Thursday, January 6, 2011

Salted Chocolate Chocolate Chip Cookies

If you’re like me, you are probably drooling over the mere title of this post. But, maybe you’re nothing like me and you need a little convincing. Well, here it is. These cookies are amazing! They are soft and chewy with an edge that fights back just a little. They start off with bitter chocolate, then mellow into sweetness, and linger with a salty finish. If you’re not panting with desire for these buttery delights, then I think we should see other people. But, if you are, could you whip up a batch and bring them on over?

1 cup all purpose flour
1/2 cup Dutch process cocoa
1/2 teaspoon baking soda
1/4 teaspoon baking powder
a heaping 1/4 teaspoon salt
8 tablespoons non dairy butter softened
1/2 cup sugar
1/2 cup brown sugar packed
1 tablespoon ground flaxseed
3 tablespoons water
1 teaspoon vanilla
1/2 cup chopped walnuts
1/2 cup chocolate chips

Heat the oven to 350º

In a large bowl, combine the flour, cocoa, baking soda, baking powder, and salt.

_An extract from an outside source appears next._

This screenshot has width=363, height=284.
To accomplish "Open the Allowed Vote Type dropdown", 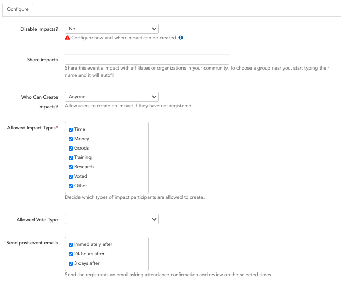I will pos(112,219).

In the bowl of a mixer, whip the butter until it is smooth and creamy. Add the sugar and brown sugar, and mix until smooth and combined. In a blender, combine the flaxseed and water and blend until thick and frothy.  Add the flaxseed mixture, and the vanilla to the butter and sugar and mix until combined. Add the flour mixture to the butter and mix until just incorporated. Add the walnuts and chocolate chips to the batter and mix.

Scoop large tablespoons of dough onto a cookie sheet. Bake for 12 to 14 minutes, rotating the cookie sheets and exchanging the top and bottom halfway through. Cookies will puff up as they bake, and then deflate as they get closer to being done. After baking, transfer the cookies to a cooling rack. Enjoy!